Monday, May 30, 2011

Top Three Heartbreaking Movie Moments

Memorial Day honors those who gave their lives for our country. An obvious day to reminisce, so I thought I would share some memorable movie moments that have really stuck in my head over the years. These top three candidates represents my current viewing cache only, so I would love to hear yours as well.

3) Layer Cake - savage beating
Also known as the "tea pot beating scene", this harrowing revenge sequence features Morty, played by George Harris, unloading on his past acquaintance in crime Freddy, played by Ivan Kaye. Already an outstanding crime drama, this 2004 film cuts to the core of human nature. How could a human do this to another? A prequel to this film would have plenty of ammunition just from this past relationship, but we do get a decent explanation here.

2) Hope Floats - beginning talk show sequence (also read the first paragraph from Lisa S's EW review)
This 1998 divorce drama begins with Sandra Bullock's character Birdee blindsided on a talk show as a friend reveals her affair with Birdee's husband. Heartbreaking, right? Wait until you see the reaction from Birdee and her husband's daughter while the crowd ruthlessly enjoys the bombshell.
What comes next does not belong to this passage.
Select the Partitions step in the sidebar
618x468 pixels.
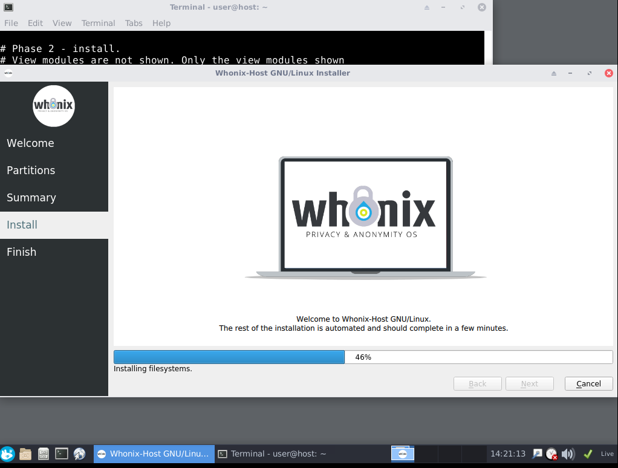31,171
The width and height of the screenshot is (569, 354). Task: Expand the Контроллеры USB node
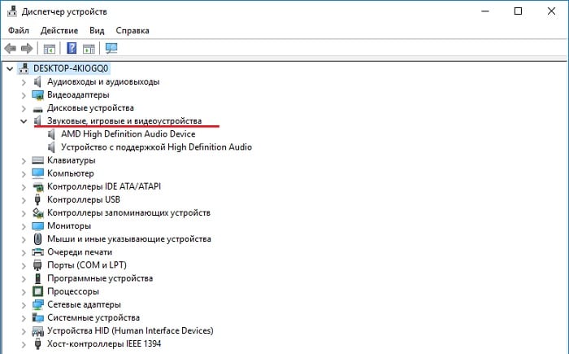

1) The Passion of the Christ
No other film has evoked more emotions from me than Mel Gibson's 2004 film depicting the last 12 hours in the life of Jesus. Words fail me, which is exactly the point of the film. This film is a moving painting. The film is so visual that many scenes would not even need subtitles, except maybe for two scenes: Pontius Pilate’s discussion about “truth” with his wife and the Roman soldiers’ actions to the other two men crucified after Jesus dies. Director Mel Gibson captures the essence of what a person would see as a spectator at these events by enhancing the simplest actions with sound, close-ups and slow motion. My most emotional point of the film comes when Mary has a vivid flashback as Jesus falls – a touching sequence that captures the simple love between a mother and son.
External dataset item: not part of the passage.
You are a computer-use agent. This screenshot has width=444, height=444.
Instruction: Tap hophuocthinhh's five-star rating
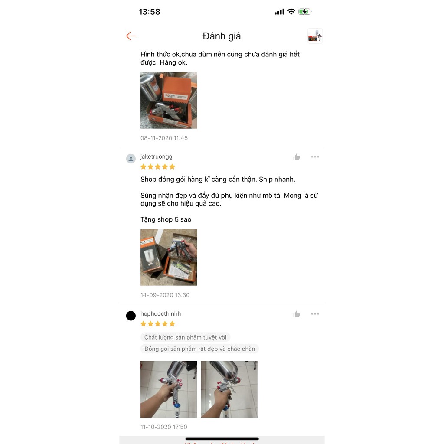click(x=158, y=323)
As a child, I remember seeing almost pristine images where only a bit of blood would hang from the nail points on the crucifix, these memories are a stark contrast to the portrayal of Jesus’ suffering in The Passion of Christ. The vivid level of violence may cause strong reactions, but does not include flashy style that glorifies the deplorable actions. Most importantly, the violence ultimately yields grace, love and salvation for all. The short flashbacks give you necessary breaks from the violence while providing more background about Jesus’ life, His important messages and His humanity. Everyone has perceived ideas about Jesus’ life before seeing this film, but now people are paying special attention to the money the film is making which deflects the meaning of the film - Jesus died for everyone, the sins of the whole world, not for one particular generation or people.


Cyn said...

Having watched Passion of the Christ at the theater, I've never been able to watch it again. I bought the DVD the day it came out and it sits there wrapped in plastic. A few times a year, especially near Easter, I think about watching it. But I find it too difficult. It's not suprising that many reports say making this film followed so quickly by Apocolypto lead to Mel Gibson breaking down and drinking heavily, a downward spiral he is still struggling with. If you believe, you are left with such a sense of shame for every time you did something that made you unworthy of such a sacrifice.

Cyn said...

I saw this movie once at the theater but have been unable to watch it again, even though I bought the DVD the day it came out. It's just too powerful. It's no surprise that many reports say making this film followed by Apocolypto led to a break down and heavy drinking for Mel Gibson. A downward spiral, he is still struggling to emerge from. If you believe, this film provokes such an overwhelming sense of shame for every action you've taken in this life that is not worthy of such a sacrifice on your behalf. It is hopeful as well. I know some reviewers tried to paint it as anti-semetic. Odd since it opens with the question that begins Passover meals "Why is this night different from other nights?" and Jesus is more clearly a practicing Jew than in any other film I've seen. But it leaves you with this to ponder: Jesus suffered and died horribly for me. What have I done today to deserve it?